- [THE TASK] What lines in the entries hold the string "will"? List them.

● ● ● ● ●

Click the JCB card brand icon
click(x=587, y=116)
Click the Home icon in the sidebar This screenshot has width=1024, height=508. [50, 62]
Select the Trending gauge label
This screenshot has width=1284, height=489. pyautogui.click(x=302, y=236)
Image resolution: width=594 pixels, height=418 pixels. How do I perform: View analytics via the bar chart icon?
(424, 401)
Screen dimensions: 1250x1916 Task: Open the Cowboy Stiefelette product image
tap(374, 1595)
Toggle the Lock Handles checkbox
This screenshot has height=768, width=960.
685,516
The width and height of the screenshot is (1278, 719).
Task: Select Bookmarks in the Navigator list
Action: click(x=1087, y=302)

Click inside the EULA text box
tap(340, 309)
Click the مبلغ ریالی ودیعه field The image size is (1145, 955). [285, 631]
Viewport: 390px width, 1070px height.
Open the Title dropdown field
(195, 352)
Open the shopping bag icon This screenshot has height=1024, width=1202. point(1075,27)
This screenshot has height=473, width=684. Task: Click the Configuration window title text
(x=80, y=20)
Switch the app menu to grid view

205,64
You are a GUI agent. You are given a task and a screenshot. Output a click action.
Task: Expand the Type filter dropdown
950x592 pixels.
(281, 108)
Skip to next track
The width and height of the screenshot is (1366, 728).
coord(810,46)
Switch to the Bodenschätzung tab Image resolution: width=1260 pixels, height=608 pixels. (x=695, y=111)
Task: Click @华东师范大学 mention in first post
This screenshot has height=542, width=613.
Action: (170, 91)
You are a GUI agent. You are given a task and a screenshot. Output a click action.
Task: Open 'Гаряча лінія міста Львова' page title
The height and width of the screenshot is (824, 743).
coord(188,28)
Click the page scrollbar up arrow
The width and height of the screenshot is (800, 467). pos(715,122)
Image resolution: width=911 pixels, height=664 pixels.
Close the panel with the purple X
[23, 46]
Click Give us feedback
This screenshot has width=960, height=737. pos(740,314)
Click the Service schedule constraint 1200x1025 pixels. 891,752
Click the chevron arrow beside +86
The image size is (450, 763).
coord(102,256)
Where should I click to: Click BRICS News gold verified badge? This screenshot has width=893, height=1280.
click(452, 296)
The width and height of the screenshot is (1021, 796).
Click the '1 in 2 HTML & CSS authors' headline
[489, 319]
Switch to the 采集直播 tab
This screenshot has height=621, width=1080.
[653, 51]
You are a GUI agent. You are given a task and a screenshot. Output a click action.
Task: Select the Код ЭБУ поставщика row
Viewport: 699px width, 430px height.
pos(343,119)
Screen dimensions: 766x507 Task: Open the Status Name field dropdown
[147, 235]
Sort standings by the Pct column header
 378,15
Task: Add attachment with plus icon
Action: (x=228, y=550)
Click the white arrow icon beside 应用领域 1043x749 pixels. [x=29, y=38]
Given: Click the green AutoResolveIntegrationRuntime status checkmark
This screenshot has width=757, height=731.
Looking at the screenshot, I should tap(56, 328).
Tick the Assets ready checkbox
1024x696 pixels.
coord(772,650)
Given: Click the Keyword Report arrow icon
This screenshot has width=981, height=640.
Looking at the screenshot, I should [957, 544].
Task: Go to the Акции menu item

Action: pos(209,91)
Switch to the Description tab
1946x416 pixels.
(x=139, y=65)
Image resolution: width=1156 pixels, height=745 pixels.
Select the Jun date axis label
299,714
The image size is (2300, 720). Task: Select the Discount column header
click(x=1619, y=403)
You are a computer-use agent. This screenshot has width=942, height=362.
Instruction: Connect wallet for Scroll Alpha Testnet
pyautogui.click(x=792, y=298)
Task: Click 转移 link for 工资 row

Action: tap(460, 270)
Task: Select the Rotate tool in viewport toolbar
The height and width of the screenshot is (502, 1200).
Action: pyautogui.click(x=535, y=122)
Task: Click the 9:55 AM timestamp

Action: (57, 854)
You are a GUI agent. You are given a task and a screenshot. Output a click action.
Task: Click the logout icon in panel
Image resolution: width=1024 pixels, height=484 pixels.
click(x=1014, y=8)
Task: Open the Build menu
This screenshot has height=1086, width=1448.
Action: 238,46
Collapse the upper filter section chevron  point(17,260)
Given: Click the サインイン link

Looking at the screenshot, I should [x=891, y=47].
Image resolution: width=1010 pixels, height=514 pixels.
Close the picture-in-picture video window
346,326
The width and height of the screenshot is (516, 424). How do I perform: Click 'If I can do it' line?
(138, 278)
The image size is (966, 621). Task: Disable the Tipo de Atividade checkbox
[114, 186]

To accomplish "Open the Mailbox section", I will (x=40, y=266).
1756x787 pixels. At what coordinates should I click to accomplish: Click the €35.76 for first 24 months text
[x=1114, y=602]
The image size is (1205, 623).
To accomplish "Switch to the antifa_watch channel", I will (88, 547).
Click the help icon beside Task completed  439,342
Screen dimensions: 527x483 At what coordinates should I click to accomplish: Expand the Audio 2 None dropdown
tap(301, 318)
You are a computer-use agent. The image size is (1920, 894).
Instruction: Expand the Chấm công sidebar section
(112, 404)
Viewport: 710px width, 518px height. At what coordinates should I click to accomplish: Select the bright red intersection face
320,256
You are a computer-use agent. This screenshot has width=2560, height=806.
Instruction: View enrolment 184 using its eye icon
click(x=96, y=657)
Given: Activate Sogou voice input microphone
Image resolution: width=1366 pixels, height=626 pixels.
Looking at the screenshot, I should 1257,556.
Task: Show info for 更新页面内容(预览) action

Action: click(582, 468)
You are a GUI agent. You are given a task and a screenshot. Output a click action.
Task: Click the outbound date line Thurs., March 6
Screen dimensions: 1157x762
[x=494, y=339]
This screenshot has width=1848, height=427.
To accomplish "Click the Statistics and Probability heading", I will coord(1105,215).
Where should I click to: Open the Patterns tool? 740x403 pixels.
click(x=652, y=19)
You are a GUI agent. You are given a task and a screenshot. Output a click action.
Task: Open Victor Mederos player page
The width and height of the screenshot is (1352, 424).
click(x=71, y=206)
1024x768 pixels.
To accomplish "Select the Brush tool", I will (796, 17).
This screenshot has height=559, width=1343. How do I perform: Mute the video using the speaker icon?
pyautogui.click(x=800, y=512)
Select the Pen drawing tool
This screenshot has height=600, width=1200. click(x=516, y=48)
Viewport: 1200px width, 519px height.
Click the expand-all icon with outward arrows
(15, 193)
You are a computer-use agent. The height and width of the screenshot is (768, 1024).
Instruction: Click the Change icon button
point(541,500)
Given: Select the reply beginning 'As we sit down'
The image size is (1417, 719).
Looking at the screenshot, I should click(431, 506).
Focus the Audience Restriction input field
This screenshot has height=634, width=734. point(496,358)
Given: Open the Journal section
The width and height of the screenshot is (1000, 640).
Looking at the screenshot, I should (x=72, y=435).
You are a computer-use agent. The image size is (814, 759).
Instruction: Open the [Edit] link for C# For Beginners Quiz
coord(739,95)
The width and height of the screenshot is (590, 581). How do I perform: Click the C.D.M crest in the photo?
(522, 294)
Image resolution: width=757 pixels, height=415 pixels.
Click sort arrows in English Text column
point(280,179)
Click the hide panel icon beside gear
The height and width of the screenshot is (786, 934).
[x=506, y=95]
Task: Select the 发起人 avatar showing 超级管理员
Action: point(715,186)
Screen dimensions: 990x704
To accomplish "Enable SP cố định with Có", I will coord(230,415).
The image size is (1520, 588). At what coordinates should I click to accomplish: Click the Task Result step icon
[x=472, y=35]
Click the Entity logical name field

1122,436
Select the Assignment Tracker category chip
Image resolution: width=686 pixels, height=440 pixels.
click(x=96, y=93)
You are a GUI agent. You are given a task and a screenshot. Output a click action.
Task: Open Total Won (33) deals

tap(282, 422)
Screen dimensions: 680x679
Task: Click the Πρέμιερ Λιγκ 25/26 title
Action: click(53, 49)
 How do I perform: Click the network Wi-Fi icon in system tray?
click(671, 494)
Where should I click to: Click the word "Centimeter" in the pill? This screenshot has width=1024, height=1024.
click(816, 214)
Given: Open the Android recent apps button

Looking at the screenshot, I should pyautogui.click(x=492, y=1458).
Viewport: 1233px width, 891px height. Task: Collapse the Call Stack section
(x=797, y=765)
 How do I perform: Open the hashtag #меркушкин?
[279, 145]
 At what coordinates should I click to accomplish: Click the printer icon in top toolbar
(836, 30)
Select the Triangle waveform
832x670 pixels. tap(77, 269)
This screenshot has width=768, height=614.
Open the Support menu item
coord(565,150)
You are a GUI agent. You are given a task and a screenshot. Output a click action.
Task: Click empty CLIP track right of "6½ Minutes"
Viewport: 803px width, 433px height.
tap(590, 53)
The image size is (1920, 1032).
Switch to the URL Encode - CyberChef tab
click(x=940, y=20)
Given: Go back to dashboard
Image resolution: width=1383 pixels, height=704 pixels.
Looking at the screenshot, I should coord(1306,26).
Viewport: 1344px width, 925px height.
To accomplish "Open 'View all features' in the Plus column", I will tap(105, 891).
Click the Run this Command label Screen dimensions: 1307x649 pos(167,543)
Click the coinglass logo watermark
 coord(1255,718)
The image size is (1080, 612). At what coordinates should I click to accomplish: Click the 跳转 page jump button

● ● ● ● ●

- [TASK RESULT]
To accomplish "Open the Mailbox section", I will (x=40, y=266).
To accomplish "Switch to the antifa_watch channel", I will (88, 547).
To accomplish "Click the Statistics and Probability heading", I will coord(1105,215).
To accomplish "Select the Brush tool", I will (796, 17).
To accomplish "Enable SP cố định with Có", I will coord(230,415).
To accomplish "Open 'View all features' in the Plus column", I will tap(105, 891).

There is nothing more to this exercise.